* The request *
Present the lines from the one containing "Viewport: 1200px width, 628px" through the end of the records, inclusive, as a Markdown table with columns Row and Text. Omit blank lines and leave the pictures out.

__________________________________________________

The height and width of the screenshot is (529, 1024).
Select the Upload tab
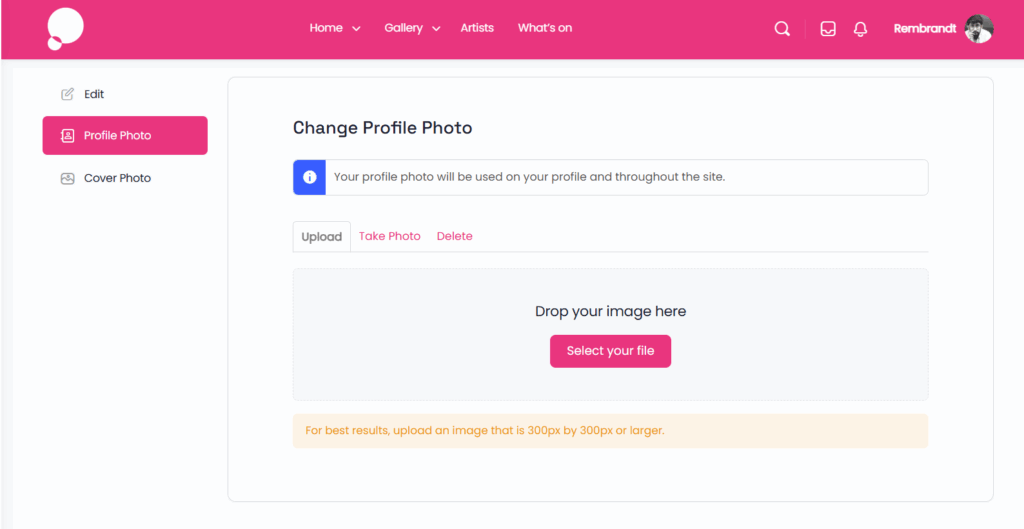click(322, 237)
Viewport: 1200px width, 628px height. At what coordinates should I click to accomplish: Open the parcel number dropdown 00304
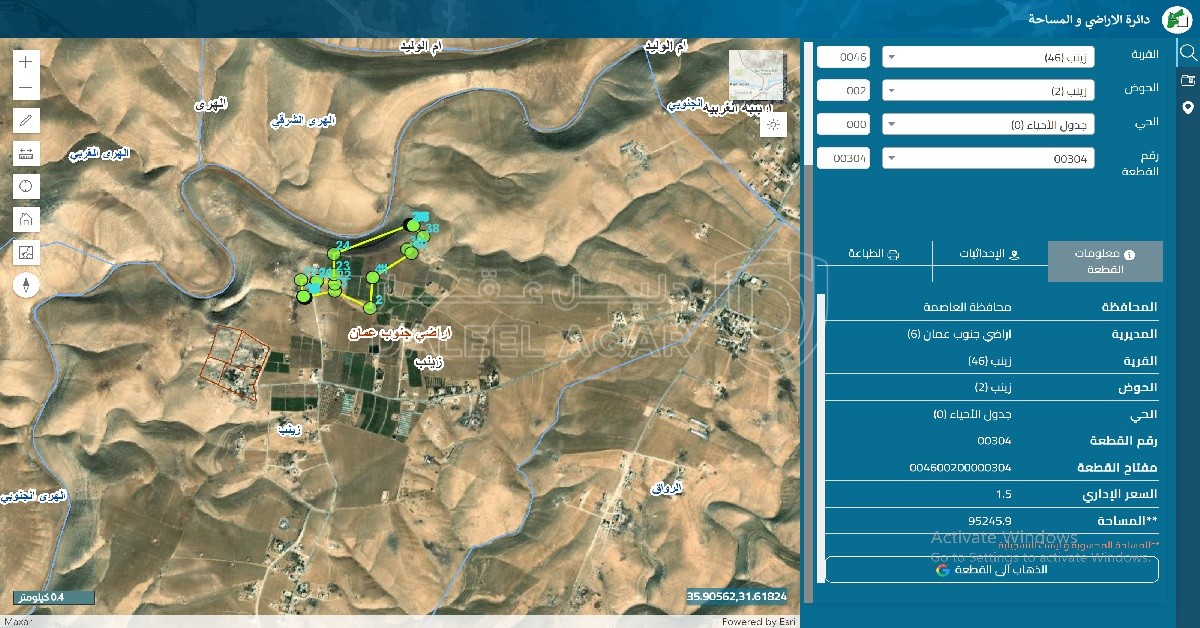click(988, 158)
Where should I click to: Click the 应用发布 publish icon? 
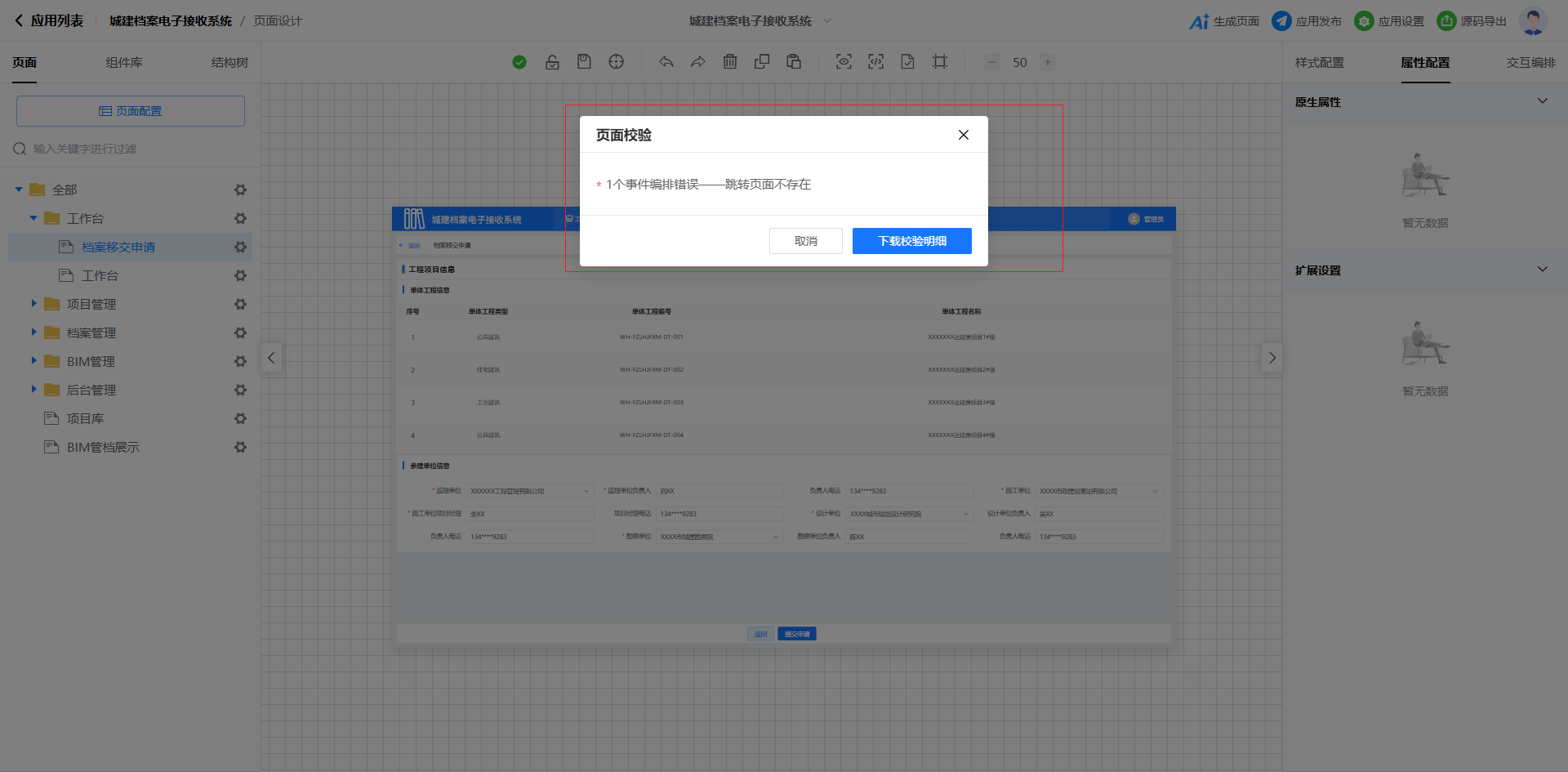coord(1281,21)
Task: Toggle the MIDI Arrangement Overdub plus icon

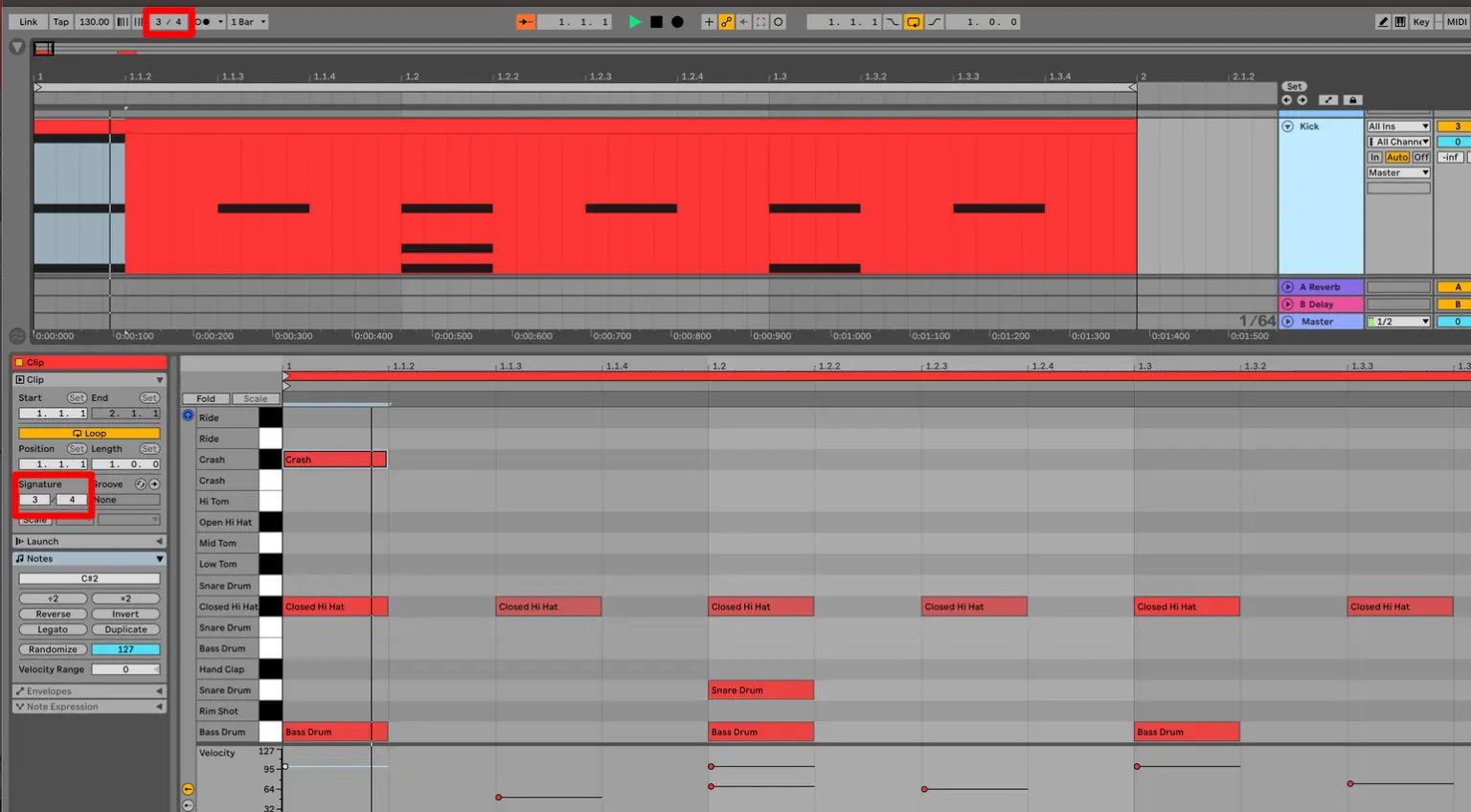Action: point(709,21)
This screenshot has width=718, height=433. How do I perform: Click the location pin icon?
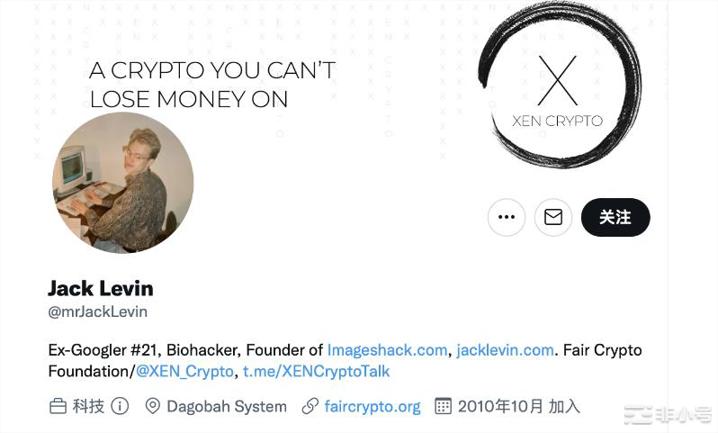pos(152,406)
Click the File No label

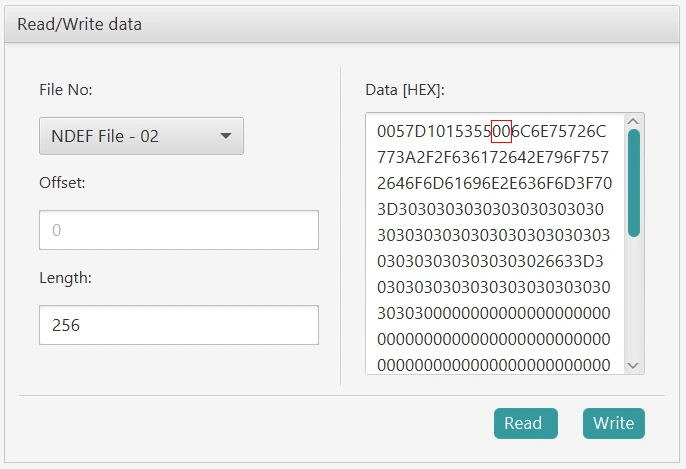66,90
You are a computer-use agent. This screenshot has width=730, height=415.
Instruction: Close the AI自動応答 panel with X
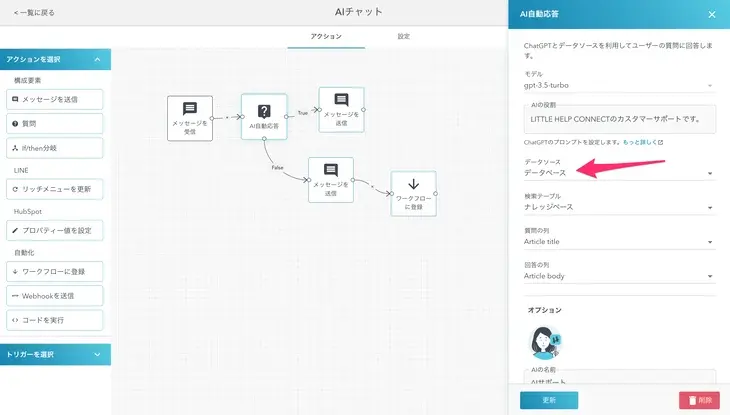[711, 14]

__________________________________________________

* Exercise answer *
| Row | Text |
|---|---|
| 1 | Viewport: 1200px width, 628px height. At what coordinates should I click to accomplish: Open the parcel number dropdown 00304 |
| 2 | click(988, 158) |
| 3 | Where should I click to: Click the 应用发布 publish icon?  |
| 4 | coord(1281,21) |
| 5 | Task: Toggle the MIDI Arrangement Overdub plus icon |
| 6 | Action: point(709,21) |
| 7 | This screenshot has width=718, height=433. How do I perform: Click the location pin icon? |
| 8 | pos(152,406) |
| 9 | Click the File No label |
| 10 | 66,90 |
| 11 | You are a computer-use agent. This screenshot has width=730, height=415. |
| 12 | Instruction: Close the AI自動応答 panel with X |
| 13 | [711, 14] |